▸ The exercise: Lay out the rows below as a numbered list, leaving out any blank lines.

▸ Extracted entries:
+++
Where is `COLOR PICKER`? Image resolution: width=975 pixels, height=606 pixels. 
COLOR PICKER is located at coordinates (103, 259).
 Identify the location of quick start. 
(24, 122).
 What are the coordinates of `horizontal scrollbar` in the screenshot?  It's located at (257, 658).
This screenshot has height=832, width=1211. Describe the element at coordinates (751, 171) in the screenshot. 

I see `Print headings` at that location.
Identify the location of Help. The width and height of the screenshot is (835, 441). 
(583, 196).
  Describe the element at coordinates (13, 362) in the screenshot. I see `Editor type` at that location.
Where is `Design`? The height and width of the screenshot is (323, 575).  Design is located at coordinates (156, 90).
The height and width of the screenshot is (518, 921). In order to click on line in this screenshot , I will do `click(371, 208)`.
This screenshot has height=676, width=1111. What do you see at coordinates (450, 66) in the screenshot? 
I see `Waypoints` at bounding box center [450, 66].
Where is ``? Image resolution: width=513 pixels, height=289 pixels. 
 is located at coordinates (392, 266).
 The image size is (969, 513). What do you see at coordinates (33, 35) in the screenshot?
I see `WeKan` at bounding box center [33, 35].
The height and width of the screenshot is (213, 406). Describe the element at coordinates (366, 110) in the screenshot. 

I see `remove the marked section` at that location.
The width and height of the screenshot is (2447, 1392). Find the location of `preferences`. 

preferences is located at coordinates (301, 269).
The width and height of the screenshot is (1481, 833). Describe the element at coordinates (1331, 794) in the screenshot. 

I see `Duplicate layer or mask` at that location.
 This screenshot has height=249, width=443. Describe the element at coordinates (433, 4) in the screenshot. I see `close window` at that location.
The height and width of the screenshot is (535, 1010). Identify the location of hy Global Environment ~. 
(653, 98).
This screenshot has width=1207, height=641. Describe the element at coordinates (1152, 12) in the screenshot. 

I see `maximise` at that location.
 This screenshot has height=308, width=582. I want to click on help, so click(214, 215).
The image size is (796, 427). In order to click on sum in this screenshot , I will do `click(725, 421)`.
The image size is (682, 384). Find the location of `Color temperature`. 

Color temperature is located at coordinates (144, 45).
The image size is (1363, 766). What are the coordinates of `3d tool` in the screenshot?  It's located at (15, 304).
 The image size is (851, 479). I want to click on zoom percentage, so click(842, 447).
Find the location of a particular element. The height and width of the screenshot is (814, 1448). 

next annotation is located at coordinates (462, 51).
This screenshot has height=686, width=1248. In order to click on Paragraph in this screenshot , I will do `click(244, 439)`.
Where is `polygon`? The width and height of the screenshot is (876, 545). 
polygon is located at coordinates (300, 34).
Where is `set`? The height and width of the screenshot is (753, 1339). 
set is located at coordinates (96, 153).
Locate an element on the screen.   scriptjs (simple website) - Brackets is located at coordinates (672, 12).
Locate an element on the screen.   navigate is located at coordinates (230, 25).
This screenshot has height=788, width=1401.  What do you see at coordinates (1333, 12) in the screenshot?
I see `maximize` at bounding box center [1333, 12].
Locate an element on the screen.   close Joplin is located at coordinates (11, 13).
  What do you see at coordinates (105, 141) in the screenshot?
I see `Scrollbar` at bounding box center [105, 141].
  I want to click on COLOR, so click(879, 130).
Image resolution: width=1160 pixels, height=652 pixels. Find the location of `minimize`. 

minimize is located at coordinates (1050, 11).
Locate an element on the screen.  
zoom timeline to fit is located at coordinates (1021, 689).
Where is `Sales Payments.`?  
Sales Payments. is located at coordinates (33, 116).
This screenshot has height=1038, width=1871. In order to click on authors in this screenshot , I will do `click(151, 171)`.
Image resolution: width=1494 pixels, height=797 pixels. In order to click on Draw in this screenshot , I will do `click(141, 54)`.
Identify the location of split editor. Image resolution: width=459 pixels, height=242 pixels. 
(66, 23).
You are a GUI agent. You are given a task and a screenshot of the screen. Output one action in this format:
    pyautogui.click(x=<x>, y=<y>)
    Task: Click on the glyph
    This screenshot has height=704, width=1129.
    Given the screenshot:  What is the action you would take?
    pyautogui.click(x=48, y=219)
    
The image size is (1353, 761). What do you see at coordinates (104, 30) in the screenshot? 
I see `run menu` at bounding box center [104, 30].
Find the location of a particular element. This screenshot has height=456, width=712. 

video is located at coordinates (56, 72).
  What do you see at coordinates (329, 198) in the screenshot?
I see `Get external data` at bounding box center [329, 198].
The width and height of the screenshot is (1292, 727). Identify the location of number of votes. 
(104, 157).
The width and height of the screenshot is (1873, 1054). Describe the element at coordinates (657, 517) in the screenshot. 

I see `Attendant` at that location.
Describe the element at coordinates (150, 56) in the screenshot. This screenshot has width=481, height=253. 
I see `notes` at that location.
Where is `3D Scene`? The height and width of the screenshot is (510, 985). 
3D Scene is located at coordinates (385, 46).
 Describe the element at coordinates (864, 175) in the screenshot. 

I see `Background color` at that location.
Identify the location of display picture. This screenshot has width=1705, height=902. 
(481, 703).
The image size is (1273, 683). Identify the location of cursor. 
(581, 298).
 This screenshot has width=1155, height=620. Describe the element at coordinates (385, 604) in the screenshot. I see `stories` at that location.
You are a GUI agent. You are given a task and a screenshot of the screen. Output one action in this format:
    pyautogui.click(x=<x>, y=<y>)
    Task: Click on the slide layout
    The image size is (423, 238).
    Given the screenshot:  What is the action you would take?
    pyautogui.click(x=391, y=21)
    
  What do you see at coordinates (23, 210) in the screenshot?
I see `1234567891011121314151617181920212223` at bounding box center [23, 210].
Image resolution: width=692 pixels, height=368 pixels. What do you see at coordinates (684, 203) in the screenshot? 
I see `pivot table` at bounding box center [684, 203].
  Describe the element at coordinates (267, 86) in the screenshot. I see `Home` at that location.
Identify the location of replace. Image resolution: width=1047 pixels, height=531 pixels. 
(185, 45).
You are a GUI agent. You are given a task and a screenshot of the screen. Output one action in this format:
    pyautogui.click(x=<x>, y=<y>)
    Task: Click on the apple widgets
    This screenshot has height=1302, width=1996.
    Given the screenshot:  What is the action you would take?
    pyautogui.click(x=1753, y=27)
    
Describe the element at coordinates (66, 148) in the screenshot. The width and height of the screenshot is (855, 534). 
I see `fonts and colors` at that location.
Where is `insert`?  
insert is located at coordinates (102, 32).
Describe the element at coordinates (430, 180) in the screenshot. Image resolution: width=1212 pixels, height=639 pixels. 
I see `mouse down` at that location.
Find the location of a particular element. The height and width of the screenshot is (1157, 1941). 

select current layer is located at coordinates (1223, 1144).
+++
▸ Exercise result:
1. Where is `COLOR PICKER`? Image resolution: width=975 pixels, height=606 pixels. 
2. COLOR PICKER is located at coordinates (103, 259).
3.  Identify the location of quick start. 
4. (24, 122).
5.  What are the coordinates of `horizontal scrollbar` in the screenshot?  It's located at (257, 658).
6. This screenshot has height=832, width=1211. Describe the element at coordinates (751, 171) in the screenshot. 
7. I see `Print headings` at that location.
8. Identify the location of Help. The width and height of the screenshot is (835, 441). 
9. (583, 196).
10.   Describe the element at coordinates (13, 362) in the screenshot. I see `Editor type` at that location.
11. Where is `Design`? The height and width of the screenshot is (323, 575).  Design is located at coordinates (156, 90).
12. The height and width of the screenshot is (518, 921). In order to click on line in this screenshot , I will do `click(371, 208)`.
13. This screenshot has height=676, width=1111. What do you see at coordinates (450, 66) in the screenshot? 
14. I see `Waypoints` at bounding box center [450, 66].
15. Where is ``? Image resolution: width=513 pixels, height=289 pixels. 
16.  is located at coordinates (392, 266).
17.  The image size is (969, 513). What do you see at coordinates (33, 35) in the screenshot?
18. I see `WeKan` at bounding box center [33, 35].
19. The height and width of the screenshot is (213, 406). Describe the element at coordinates (366, 110) in the screenshot. 
20. I see `remove the marked section` at that location.
21. The width and height of the screenshot is (2447, 1392). Find the location of `preferences`. 
22. preferences is located at coordinates (301, 269).
23. The width and height of the screenshot is (1481, 833). Describe the element at coordinates (1331, 794) in the screenshot. 
24. I see `Duplicate layer or mask` at that location.
25.  This screenshot has height=249, width=443. Describe the element at coordinates (433, 4) in the screenshot. I see `close window` at that location.
26. The height and width of the screenshot is (535, 1010). Identify the location of hy Global Environment ~. 
27. (653, 98).
28. This screenshot has width=1207, height=641. Describe the element at coordinates (1152, 12) in the screenshot. 
29. I see `maximise` at that location.
30.  This screenshot has height=308, width=582. I want to click on help, so click(214, 215).
31. The image size is (796, 427). In order to click on sum in this screenshot , I will do `click(725, 421)`.
32. The image size is (682, 384). Find the location of `Color temperature`. 
33. Color temperature is located at coordinates (144, 45).
34. The image size is (1363, 766). What are the coordinates of `3d tool` in the screenshot?  It's located at (15, 304).
35.  The image size is (851, 479). I want to click on zoom percentage, so click(842, 447).
36. Find the location of a particular element. The height and width of the screenshot is (814, 1448). 
37. next annotation is located at coordinates (462, 51).
38. This screenshot has height=686, width=1248. In order to click on Paragraph in this screenshot , I will do `click(244, 439)`.
39. Where is `polygon`? The width and height of the screenshot is (876, 545). 
40. polygon is located at coordinates (300, 34).
41. Where is `set`? The height and width of the screenshot is (753, 1339). 
42. set is located at coordinates (96, 153).
43. Locate an element on the screen.   scriptjs (simple website) - Brackets is located at coordinates (672, 12).
44. Locate an element on the screen.   navigate is located at coordinates (230, 25).
45. This screenshot has height=788, width=1401.  What do you see at coordinates (1333, 12) in the screenshot?
46. I see `maximize` at bounding box center [1333, 12].
47. Locate an element on the screen.   close Joplin is located at coordinates (11, 13).
48.   What do you see at coordinates (105, 141) in the screenshot?
49. I see `Scrollbar` at bounding box center [105, 141].
50.   I want to click on COLOR, so click(879, 130).
51. Image resolution: width=1160 pixels, height=652 pixels. Find the location of `minimize`. 
52. minimize is located at coordinates (1050, 11).
53. Locate an element on the screen.  
54. zoom timeline to fit is located at coordinates (1021, 689).
55. Where is `Sales Payments.`?  
56. Sales Payments. is located at coordinates (33, 116).
57. This screenshot has height=1038, width=1871. In order to click on authors in this screenshot , I will do `click(151, 171)`.
58. Image resolution: width=1494 pixels, height=797 pixels. In order to click on Draw in this screenshot , I will do `click(141, 54)`.
59. Identify the location of split editor. Image resolution: width=459 pixels, height=242 pixels. 
60. (66, 23).
61. You are a GUI agent. You are given a task and a screenshot of the screen. Output one action in this format:
62.     pyautogui.click(x=<x>, y=<y>)
63.     Task: Click on the glyph
64.     This screenshot has height=704, width=1129.
65.     Given the screenshot:  What is the action you would take?
66.     pyautogui.click(x=48, y=219)
67. The image size is (1353, 761). What do you see at coordinates (104, 30) in the screenshot? 
68. I see `run menu` at bounding box center [104, 30].
69. Find the location of a particular element. This screenshot has height=456, width=712. 
70. video is located at coordinates (56, 72).
71.   What do you see at coordinates (329, 198) in the screenshot?
72. I see `Get external data` at bounding box center [329, 198].
73. The width and height of the screenshot is (1292, 727). Identify the location of number of votes. 
74. (104, 157).
75. The width and height of the screenshot is (1873, 1054). Describe the element at coordinates (657, 517) in the screenshot. 
76. I see `Attendant` at that location.
77. Describe the element at coordinates (150, 56) in the screenshot. This screenshot has width=481, height=253. 
78. I see `notes` at that location.
79. Where is `3D Scene`? The height and width of the screenshot is (510, 985). 
80. 3D Scene is located at coordinates (385, 46).
81.  Describe the element at coordinates (864, 175) in the screenshot. 
82. I see `Background color` at that location.
83. Identify the location of display picture. This screenshot has width=1705, height=902. 
84. (481, 703).
85. The image size is (1273, 683). Identify the location of cursor. 
86. (581, 298).
87.  This screenshot has width=1155, height=620. Describe the element at coordinates (385, 604) in the screenshot. I see `stories` at that location.
88. You are a GUI agent. You are given a task and a screenshot of the screen. Output one action in this format:
89.     pyautogui.click(x=<x>, y=<y>)
90.     Task: Click on the slide layout
91.     The image size is (423, 238).
92.     Given the screenshot:  What is the action you would take?
93.     pyautogui.click(x=391, y=21)
94.   What do you see at coordinates (23, 210) in the screenshot?
95. I see `1234567891011121314151617181920212223` at bounding box center [23, 210].
96. Image resolution: width=692 pixels, height=368 pixels. What do you see at coordinates (684, 203) in the screenshot? 
97. I see `pivot table` at bounding box center [684, 203].
98.   Describe the element at coordinates (267, 86) in the screenshot. I see `Home` at that location.
99. Identify the location of replace. Image resolution: width=1047 pixels, height=531 pixels. 
100. (185, 45).
101. You are a GUI agent. You are given a task and a screenshot of the screen. Output one action in this format:
102.     pyautogui.click(x=<x>, y=<y>)
103.     Task: Click on the apple widgets
104.     This screenshot has height=1302, width=1996.
105.     Given the screenshot:  What is the action you would take?
106.     pyautogui.click(x=1753, y=27)
107. Describe the element at coordinates (66, 148) in the screenshot. The width and height of the screenshot is (855, 534). 
108. I see `fonts and colors` at that location.
109. Where is `insert`?  
110. insert is located at coordinates (102, 32).
111. Describe the element at coordinates (430, 180) in the screenshot. Image resolution: width=1212 pixels, height=639 pixels. 
112. I see `mouse down` at that location.
113. Find the location of a particular element. The height and width of the screenshot is (1157, 1941). 
114. select current layer is located at coordinates (1223, 1144).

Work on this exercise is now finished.